The Single-Season Records
The biggest single-season totals nearly all come from a different era of baseball. Henderson’s 130 in 1982 leads the modern era, followed by Lou Brock’s 118 in 1974 and Vince Coleman’s eye-popping totals in the mid-1980s, when Coleman swiped over 100 bases in three straight seasons. Before that, the dead-ball era stars like Ty Cobb piled up huge numbers in a low-scoring game where manufacturing runs was everything. These totals stand in stark contrast to the modern game and show just how much the role of the stolen base has shifted.
The Long Decline
For decades, the stolen base faded from the game. As home runs and on-base percentage came to dominate strategy in the 2000s and 2010s, teams decided the risk of running was not worth the reward, and league-leading totals dropped into the 40s and 50s. A leader who once needed 80 or 90 steals to top the list could now win the crown with fewer than 50. The art of the stolen base, once central to winning baseball, had nearly become a relic.
The Modern Revival
That changed suddenly in 2023, when MLB introduced a set of rule changes including the pitch clock, limits on pickoff throws, and larger bases. The effect was dramatic: stolen bases surged leaguewide, and Ronald Acuña Jr. swiped 73 to lead the majors, the most by any player since 2007. The next year, Cincinnati’s Elly De La Cruz led with 67, and the running game returned as a real weapon. After years of decline, speed is back in style, even if no one is approaching Henderson’s old records.
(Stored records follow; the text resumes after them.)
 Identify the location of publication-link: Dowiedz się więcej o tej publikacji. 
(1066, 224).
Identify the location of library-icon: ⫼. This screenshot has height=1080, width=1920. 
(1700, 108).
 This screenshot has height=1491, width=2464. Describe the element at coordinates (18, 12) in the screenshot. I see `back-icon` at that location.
Interesting Stolen Base Facts
The history of the stolen base is full of remarkable details. Ty Cobb stole home a record 54 times in his career, a feat almost unimaginable today. Rickey Henderson’s 130 steals in a single season is more than most modern teams record as a group in some years. The 2023 rule changes produced the most stolen bases in a season since 1987, a jump of more than 40 percent in just one year. And only a tiny group of players, including Acuña and De La Cruz, have ever combined big power with 60-plus steals in the same season. If you enjoy baseball record lists, see our breakdown of the longest MLB winning streak.
The Bottom Line
The MLB stolen base leaderboard runs from the dead-ball era through Rickey Henderson’s untouchable peak to the modern revival sparked by the 2023 rule changes. Henderson’s 130 steals in 1982 remains the modern record, and his dominance across so many seasons makes him the greatest base stealer the game has ever seen. The stolen base has come and gone as a weapon over the decades, but with speed back in fashion, the leaderboard is exciting to watch once again.